Top of Provided information

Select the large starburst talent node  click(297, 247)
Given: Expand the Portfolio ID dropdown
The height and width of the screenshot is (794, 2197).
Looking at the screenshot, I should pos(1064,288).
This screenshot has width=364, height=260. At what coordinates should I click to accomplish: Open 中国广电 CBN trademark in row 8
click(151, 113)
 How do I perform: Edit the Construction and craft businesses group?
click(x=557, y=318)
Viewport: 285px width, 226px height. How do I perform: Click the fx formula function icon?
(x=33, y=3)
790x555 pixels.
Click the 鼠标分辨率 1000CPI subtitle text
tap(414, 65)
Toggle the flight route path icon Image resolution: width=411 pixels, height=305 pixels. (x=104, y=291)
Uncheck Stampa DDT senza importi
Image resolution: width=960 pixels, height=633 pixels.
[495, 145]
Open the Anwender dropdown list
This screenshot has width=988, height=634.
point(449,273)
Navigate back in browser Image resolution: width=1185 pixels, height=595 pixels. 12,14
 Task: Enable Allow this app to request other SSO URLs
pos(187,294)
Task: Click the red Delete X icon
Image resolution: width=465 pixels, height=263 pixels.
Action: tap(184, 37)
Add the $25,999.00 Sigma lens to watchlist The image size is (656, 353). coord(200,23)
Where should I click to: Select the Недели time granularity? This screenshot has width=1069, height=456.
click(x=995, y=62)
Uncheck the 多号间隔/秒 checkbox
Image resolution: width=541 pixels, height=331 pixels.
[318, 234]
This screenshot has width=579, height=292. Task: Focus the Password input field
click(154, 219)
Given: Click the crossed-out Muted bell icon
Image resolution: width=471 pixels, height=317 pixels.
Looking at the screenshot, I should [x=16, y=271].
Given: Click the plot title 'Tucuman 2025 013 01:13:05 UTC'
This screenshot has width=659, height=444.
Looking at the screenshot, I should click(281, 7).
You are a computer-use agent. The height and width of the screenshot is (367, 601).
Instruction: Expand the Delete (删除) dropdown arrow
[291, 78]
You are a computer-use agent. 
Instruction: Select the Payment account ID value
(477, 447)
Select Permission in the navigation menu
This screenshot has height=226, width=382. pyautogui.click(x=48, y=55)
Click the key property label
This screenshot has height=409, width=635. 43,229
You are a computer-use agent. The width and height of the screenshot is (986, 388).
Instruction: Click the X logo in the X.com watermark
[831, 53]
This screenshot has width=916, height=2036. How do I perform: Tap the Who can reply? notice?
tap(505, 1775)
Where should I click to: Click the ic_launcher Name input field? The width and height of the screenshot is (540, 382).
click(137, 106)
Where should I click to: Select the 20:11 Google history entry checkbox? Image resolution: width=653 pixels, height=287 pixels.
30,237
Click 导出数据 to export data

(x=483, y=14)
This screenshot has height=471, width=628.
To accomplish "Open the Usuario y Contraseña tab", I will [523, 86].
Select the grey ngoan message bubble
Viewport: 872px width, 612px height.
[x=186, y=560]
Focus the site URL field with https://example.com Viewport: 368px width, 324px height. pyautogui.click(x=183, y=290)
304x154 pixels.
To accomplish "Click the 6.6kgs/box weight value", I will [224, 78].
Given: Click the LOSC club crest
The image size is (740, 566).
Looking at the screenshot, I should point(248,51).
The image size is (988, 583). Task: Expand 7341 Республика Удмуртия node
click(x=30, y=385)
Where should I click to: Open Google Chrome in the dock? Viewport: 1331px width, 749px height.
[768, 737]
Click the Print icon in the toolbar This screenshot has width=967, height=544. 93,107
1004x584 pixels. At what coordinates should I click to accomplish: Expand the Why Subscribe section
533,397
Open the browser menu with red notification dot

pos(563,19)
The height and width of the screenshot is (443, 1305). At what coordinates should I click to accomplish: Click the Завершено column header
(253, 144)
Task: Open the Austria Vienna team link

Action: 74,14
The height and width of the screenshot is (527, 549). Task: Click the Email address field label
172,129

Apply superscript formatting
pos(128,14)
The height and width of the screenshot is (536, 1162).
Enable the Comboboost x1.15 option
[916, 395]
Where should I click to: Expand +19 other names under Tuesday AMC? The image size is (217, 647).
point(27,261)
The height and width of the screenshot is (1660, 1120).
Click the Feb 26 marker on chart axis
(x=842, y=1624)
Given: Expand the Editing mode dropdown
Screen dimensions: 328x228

Bottom of Provided information

▸ What needs to be done: From the records above, extract every entry exactly as given.

▸ Finished task:
Select the large starburst talent node  click(297, 247)
Given: Expand the Portfolio ID dropdown
The height and width of the screenshot is (794, 2197).
Looking at the screenshot, I should pos(1064,288).
This screenshot has width=364, height=260. At what coordinates should I click to accomplish: Open 中国广电 CBN trademark in row 8
click(151, 113)
 How do I perform: Edit the Construction and craft businesses group?
click(x=557, y=318)
Viewport: 285px width, 226px height. How do I perform: Click the fx formula function icon?
(x=33, y=3)
790x555 pixels.
Click the 鼠标分辨率 1000CPI subtitle text
tap(414, 65)
Toggle the flight route path icon Image resolution: width=411 pixels, height=305 pixels. (x=104, y=291)
Uncheck Stampa DDT senza importi
Image resolution: width=960 pixels, height=633 pixels.
[495, 145]
Open the Anwender dropdown list
This screenshot has width=988, height=634.
point(449,273)
Navigate back in browser Image resolution: width=1185 pixels, height=595 pixels. 12,14
 Task: Enable Allow this app to request other SSO URLs
pos(187,294)
Task: Click the red Delete X icon
Image resolution: width=465 pixels, height=263 pixels.
Action: tap(184, 37)
Add the $25,999.00 Sigma lens to watchlist The image size is (656, 353). coord(200,23)
Where should I click to: Select the Недели time granularity? This screenshot has width=1069, height=456.
click(x=995, y=62)
Uncheck the 多号间隔/秒 checkbox
Image resolution: width=541 pixels, height=331 pixels.
[318, 234]
This screenshot has width=579, height=292. Task: Focus the Password input field
click(154, 219)
Given: Click the crossed-out Muted bell icon
Image resolution: width=471 pixels, height=317 pixels.
Looking at the screenshot, I should [x=16, y=271].
Given: Click the plot title 'Tucuman 2025 013 01:13:05 UTC'
This screenshot has width=659, height=444.
Looking at the screenshot, I should click(281, 7).
You are a computer-use agent. The height and width of the screenshot is (367, 601).
Instruction: Expand the Delete (删除) dropdown arrow
[291, 78]
You are a computer-use agent. 
Instruction: Select the Payment account ID value
(477, 447)
Select Permission in the navigation menu
This screenshot has height=226, width=382. pyautogui.click(x=48, y=55)
Click the key property label
This screenshot has height=409, width=635. 43,229
You are a computer-use agent. The width and height of the screenshot is (986, 388).
Instruction: Click the X logo in the X.com watermark
[831, 53]
This screenshot has width=916, height=2036. How do I perform: Tap the Who can reply? notice?
tap(505, 1775)
Where should I click to: Click the ic_launcher Name input field? The width and height of the screenshot is (540, 382).
click(137, 106)
Where should I click to: Select the 20:11 Google history entry checkbox? Image resolution: width=653 pixels, height=287 pixels.
30,237
Click 导出数据 to export data

(x=483, y=14)
This screenshot has height=471, width=628.
To accomplish "Open the Usuario y Contraseña tab", I will [523, 86].
Select the grey ngoan message bubble
Viewport: 872px width, 612px height.
[x=186, y=560]
Focus the site URL field with https://example.com Viewport: 368px width, 324px height. pyautogui.click(x=183, y=290)
304x154 pixels.
To accomplish "Click the 6.6kgs/box weight value", I will [224, 78].
Given: Click the LOSC club crest
The image size is (740, 566).
Looking at the screenshot, I should point(248,51).
The image size is (988, 583). Task: Expand 7341 Республика Удмуртия node
click(x=30, y=385)
Where should I click to: Open Google Chrome in the dock? Viewport: 1331px width, 749px height.
[768, 737]
Click the Print icon in the toolbar This screenshot has width=967, height=544. 93,107
1004x584 pixels. At what coordinates should I click to accomplish: Expand the Why Subscribe section
533,397
Open the browser menu with red notification dot

pos(563,19)
The height and width of the screenshot is (443, 1305). At what coordinates should I click to accomplish: Click the Завершено column header
(253, 144)
Task: Open the Austria Vienna team link

Action: 74,14
The height and width of the screenshot is (527, 549). Task: Click the Email address field label
172,129

Apply superscript formatting
pos(128,14)
The height and width of the screenshot is (536, 1162).
Enable the Comboboost x1.15 option
[916, 395]
Where should I click to: Expand +19 other names under Tuesday AMC? The image size is (217, 647).
point(27,261)
The height and width of the screenshot is (1660, 1120).
Click the Feb 26 marker on chart axis
(x=842, y=1624)
Given: Expand the Editing mode dropdown
Screen dimensions: 328x228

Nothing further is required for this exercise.